二人の背中
ベッドの中でレオに後ろから抱きしめられながら、ずっと気になっていたことを呟く。
「最近またよくアヤメ殿下と会ってるよね」
レオは公式非公式問わず最近よくアズマに出向く。アヤメ殿下も頻繁にロミテイに来る。二人の間では手紙もよくやり取りしているようだ。将来の国王同士、何か私には明かせない相談があるのかもしれないと割り切っているつもりだけれど、気になる。
「仕事だ」という少し眠そうな声が私の髪にかかって、体に回されている腕の力が強くなる。
「わかってる」
「けど?」
レオは私をひっくり返す。面白そうな顔をしているのが腹立たしい。私がムッとした顔をすると、レオは「気になるんだな」と自分で答えを続けた。
「嫉妬か?」
図星。
だって、アヤメ殿下は素敵な方だから。たおやかで妖艶な外見とは違って心の中は熱くて勇ましくて、目的のために国すら飛び越えて行動できて、工場の件だって提案してくれて。私にはない力をたくさん持っている方だ。
「そうだよ、気になる。やきもちだよ」
「妬いてくれるとは嬉しいね」
「はぐらかさないでよ」
「そんな目で見るな」
「どんな目?」
苦笑しながら「俺のガードを崩す目だ」とレオは首を振った。
「…まだ公式には言えないが、アズマを含めた近隣諸国いくつかとの間で、不戦条約を締結したいと考えてる。俺とアヤメが発案者で。今アヤメと会う機会が多いのはそのためだ」
「不戦条約って、つまり、”戦争をしない”という条約?」
「そうだ」
「戦争がない世の中になればいいな」と思ったことはあったけど、「そんなことは無理だ」「戦争があることが普通」と半分諦めていた私には、「問題は戦争ではなく話し合いで解決する」と定める条約の締結なんて目から鱗だった。それも、今現在同盟を結んでいる二国間ではなくて、複数の国で一緒にひとつの条約に調印するという。実現すれば、戦死する兵士も、戦争に巻き込まれて死ぬ一般市民も大幅に減る。

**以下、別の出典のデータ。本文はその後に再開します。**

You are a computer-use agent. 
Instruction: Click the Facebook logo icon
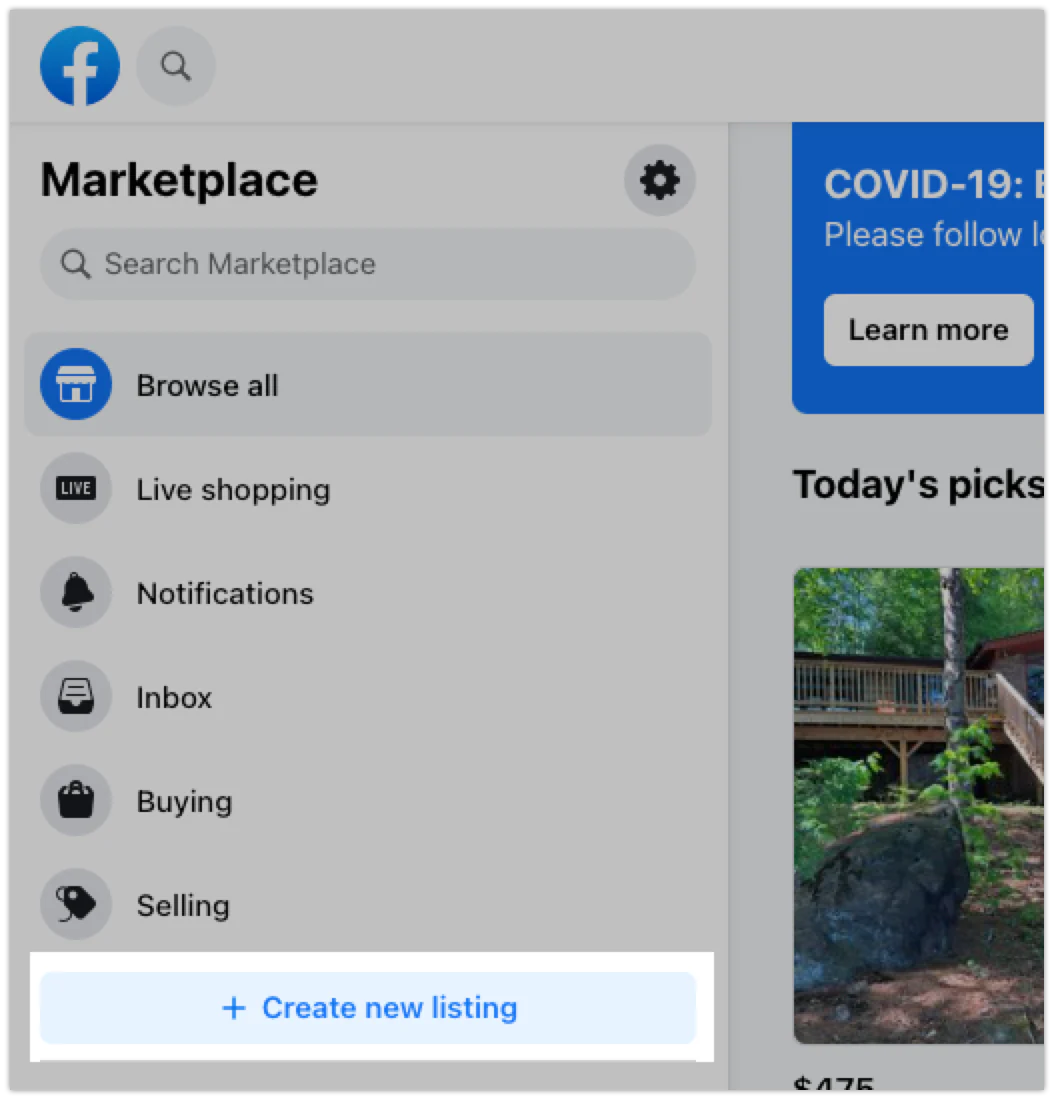[x=79, y=66]
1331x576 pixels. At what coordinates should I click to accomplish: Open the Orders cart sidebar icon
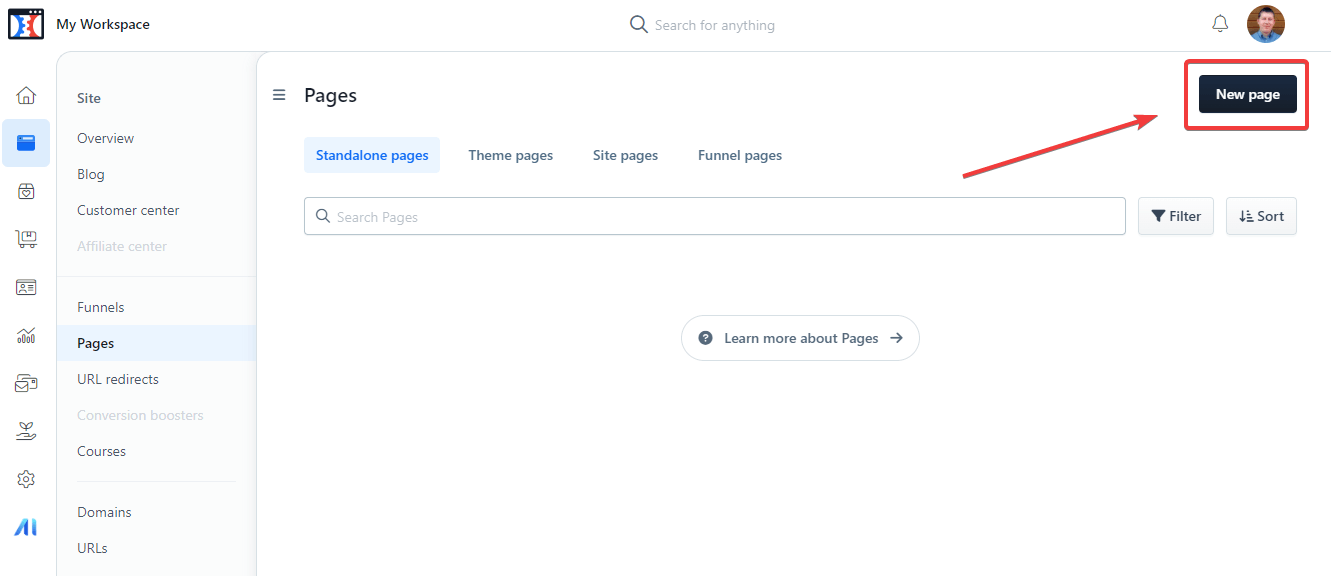(26, 238)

「戦争で儲けてる金持ち連中からは猛反発を食らうだろうが」
その通り。だって、戦争は一大ビジネスだ。それくらいは私でも知ってる。
一度戦争が起これば、武器や兵糧の売り買い、戦債の発行、戦後の復興需要や賠償金まで、巨額のお金が動く。その中には、そこで甘い汁を吸おうとする金の亡者がうんざりするほどたくさんいるのだ。負ければ負けを取り返すために次の戦争が必要になるから、戦争はなくならない。
「自国の防衛のため」「王位継承権を巡って」「領地の拡大」「祖先が住んでいた土地を取り返す」「宗教の違い」「犯罪組織の撲滅」…もっともらしく聞こえるものからいかがわしいものまで、大義を掲げて戦うふりをして、人々の命と生活を犠牲にして、戦場にも出ない連中がよってたかって金儲けをしている。大義どころか、愛国心もロマンもない。
「戦争のループを断ち切りたい。今がチャンスだ」
今、ロミテイの北にある北部諸国では二十年間続いた長い長い戦争が終わったところ。国土は荒廃し、国民は戦争に辟易し、国全体が疲弊している。世論を味方につけて条約を実現するには、言葉は悪いがこれ以上ないタイミング。だからレオとアヤメ殿下はがむしゃらになっているのだった。
「そうだったの…」
この条約が締結されたら、世界が変わる。私の夫が、世界を変える。
そんなことを考えられて、しかも実行に移そうとしているレオもアヤメ殿下もさすがだ。私は、やっぱり二人には遠く及ばない。二人には、私には見えないものが見えている。私が見られない風景を、二人並んで見つめているんだ。
「素晴らしい考えね。私も何か手伝えたらいいけど」
私はお呼びでない。
どうしよう。感動で震えるくらいのいい話のはずなのに、今、私の心はすごく痛い。世界平和よりも、目の前の夫に手が届かないことのほうが気になるなんて。
レオはずっとずっと遠いところまで進んでしまっていて、彼の背中しか見えない…そんな気分になってしまう。レオとの距離が、どんどん広がっているみたいに感じる。
そして、遠くに見えるレオの背中の隣には、アヤメ殿下の姿があるのだ。
同じベッドの中で抱き合っているのに、すごく寂しい。
「どうした?条約のことを聞いたらもっと喜ぶと思ったのに」とレオの不思議そうな声がする。
「喜んでるよ。すごくね」
喜んでるのは嘘じゃない。でも同時に劣等感と疎外感も感じてる。こんな気持ちは、レオに気づかれたくない。恥ずかしい。紫の瞳に心を見透かされないように、私はレオの胸に顔を埋めた。